No quiero entrar en la valoración penal de si el hecho merece o no en tal vía un reproche, aunque sabido es que los ilícitos penales también se cometen por imprudencia. Quiero referirme a que, sea o no sea perseguible criminalmente esta conducta de firmar sin leer, que repito que sí, el que firma sin leer lo que firma debe pechar con las consecuencias.
Todos, digo todos, hemos firmado alguna vez sin leer. Y ello porque, ora confiábamos plenamente en quien nos hacía firmar, ora porque no había más remedio que firmar, como ocurre cuando suscribes una póliza de crédito, “ad exemplum”. Pero también todos tenemos muy claro que esa firma en barbecho te sujeta a las obligaciones contenidas en el documento. No vale, pues, eximirse de ellas al amparo de esta excusa, por otra parte tan prodigada. Yo mismo hube de responder a un cliente por una demanda defectuosa que había redactado un colaborador, antes llamado pasante, y a cuyo pie firmé sin leerla.
El tema me trae a mientes un hecho que me contaron como verídico, sin que pueda avalar su autenticidad, y que os cuento tal y como me lo contaron.
Érase una vez un Juez, que más que servir mandaba en uno de los Juzgados de una ciudad, de cuyo nombre prefiero no acordarme. Era un Juez de los que se traga el bastón, por lo que jamás puede inclinarse. Era implacable con el justiciable, distante y frío con el profesional, y sumamente exigente con sus subordinados, que tenía sometidos a una disciplina militar y perfectamente instruidos del modo en que habían de dictar providencias, autos y sentencias.
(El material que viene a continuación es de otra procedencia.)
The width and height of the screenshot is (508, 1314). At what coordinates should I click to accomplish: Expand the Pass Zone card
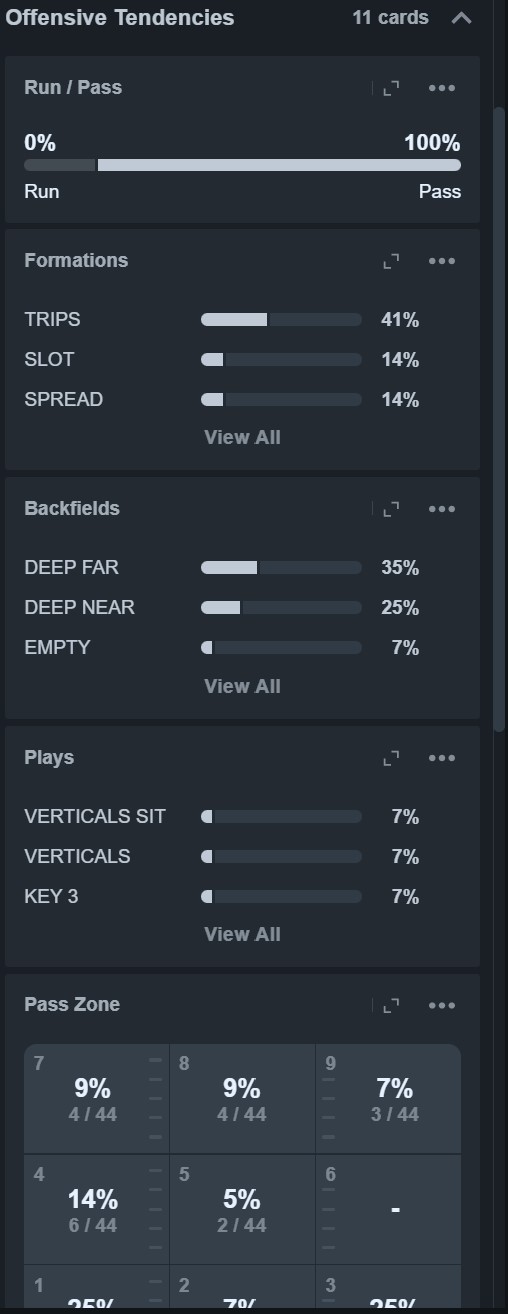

Como nadie es perfecto, nuestro Juez, totalmente confiado en sus oficiales, despachaba diariamente, firmando cuanto se le ponía por delante, sin pararse a leer.
Un buen día, aunque muy malo para nuestro Juez, al abrir la correspondencia reparó en un sobre del Ministerio de Justicia. Extrañado, lo abrió con premura. Contenía un oficio por el que se aceptaba su petición de traslado a un Juzgado, no sé si de El Ferrol o de Comillas, ambos a mil kilómetros de distancia. Se le mudó la color súbitamente; sus mofletes perdieron el habitual tono rosáceo; se tornaron de color cerúleo primero, y después en un gris verdoso. Aunque nunca subió a cabalgadura, montó en cólera. En la Secretaría sonó el timbre de forma especial en su insistencia. Todos los oficiales intuyeron de qué se trataba. El más significado de ellos, acudió, no sin temblores, al despacho.
El Juez, fijando sus airados ojos en los del oficial, y mostrándole el oficio del Ministerio, le dijo:
-García: Quiero saber quien de vosotros es el autor de esta felonía.-
La respuesta no fue rápida. El oficial, mientras fingía leer pausadamente el oficio, meditó la contestación, y al cabo de un minuto, encontró la adecuada:
-¿Quién va ser, Señoría? Vd. mismo.-
El Magistrado cayó un tiempo, y a la postre, habló de esta guisa:
-Bien, García. Puede Vd. retirarse.-
A los pocos días, después de explicar lo inexplicable a su mujer, nuestro Juez y toda su familia, marcharon a su nuevo destino.